## What the exercise asks
Starting at the line with "Screen dimensions: 1288x943", return every line through the final one of the data, word for word. Pictures stay out.

Dataset entries:
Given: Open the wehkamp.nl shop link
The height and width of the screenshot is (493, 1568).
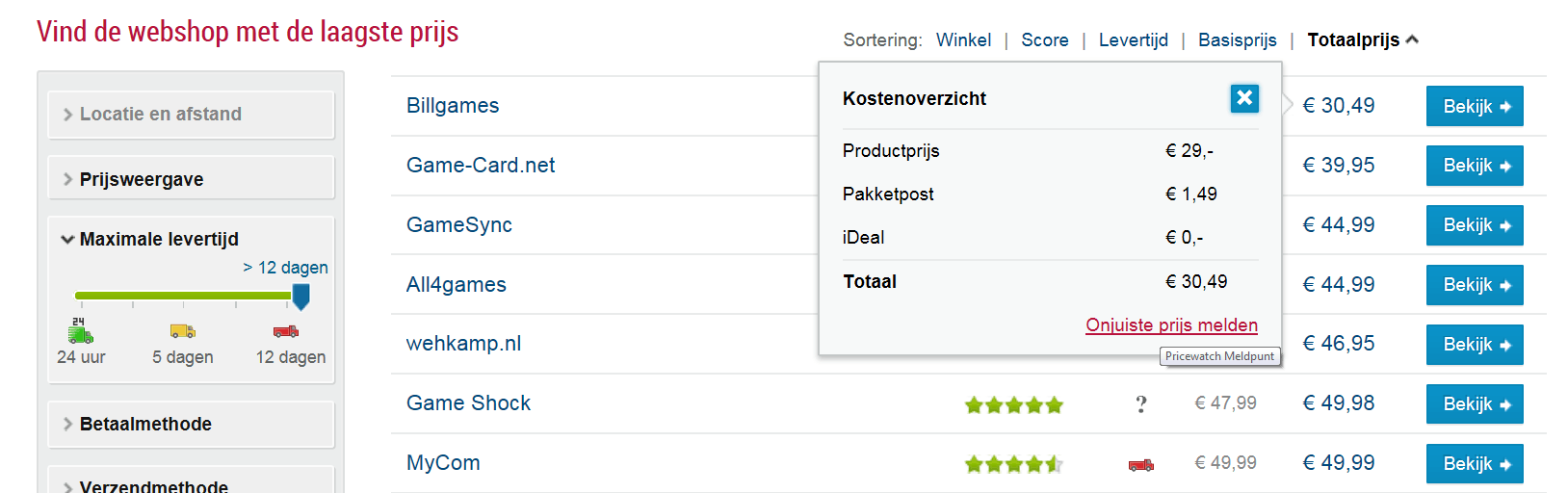Looking at the screenshot, I should pyautogui.click(x=464, y=344).
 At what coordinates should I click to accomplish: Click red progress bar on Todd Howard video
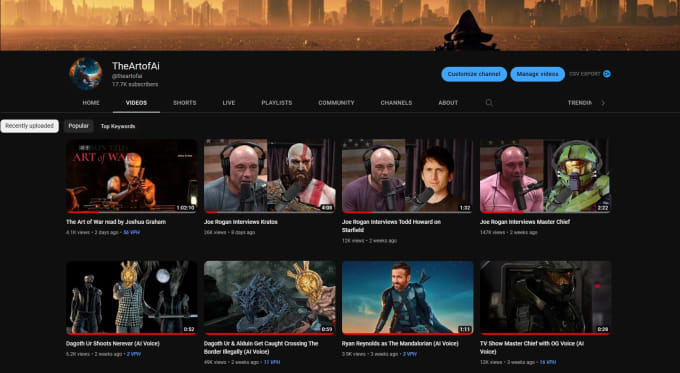click(357, 212)
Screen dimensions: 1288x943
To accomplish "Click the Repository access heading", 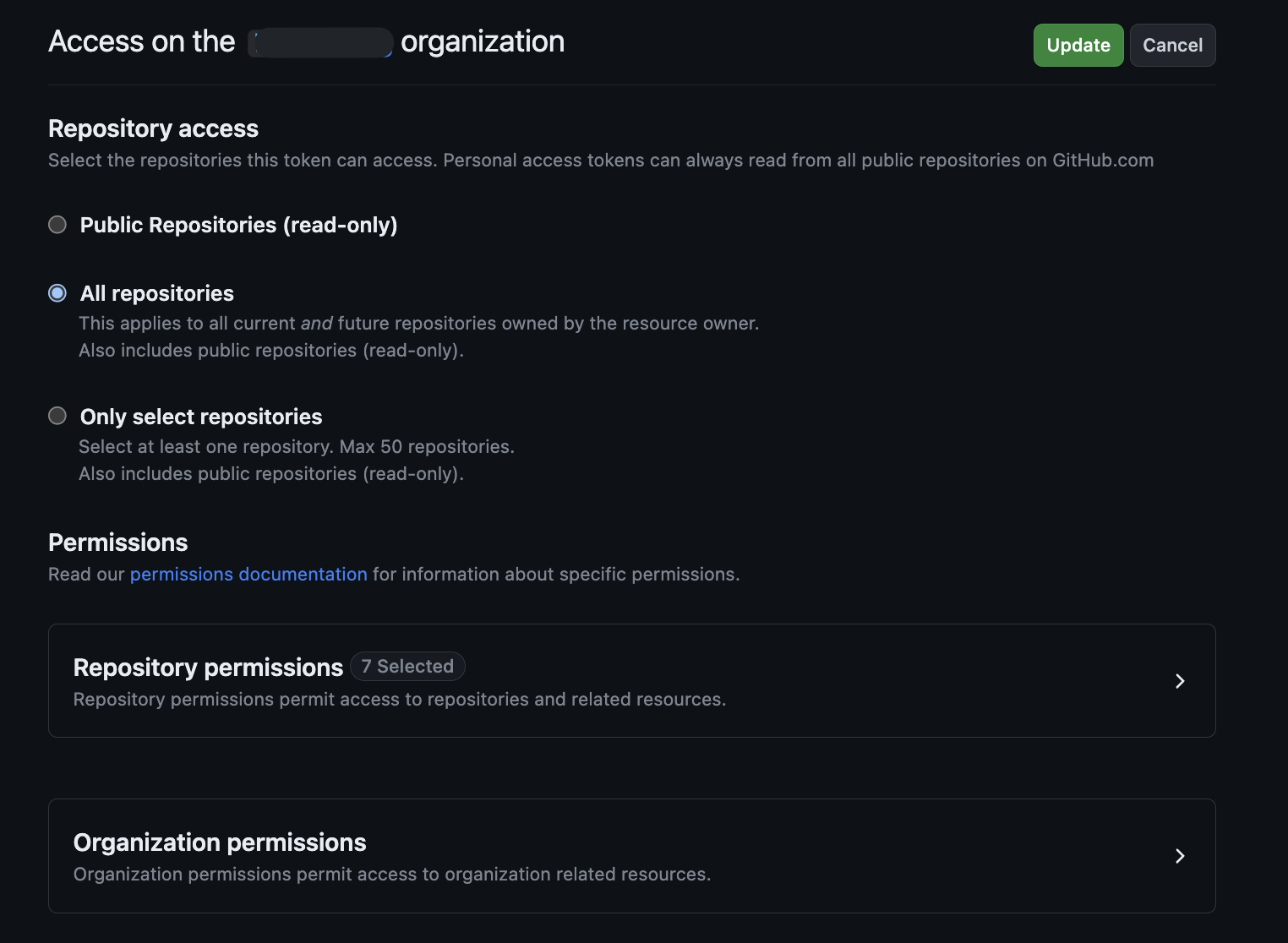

## Result
Screen dimensions: 1288x943
To accomplish "Click the Repository access heading", 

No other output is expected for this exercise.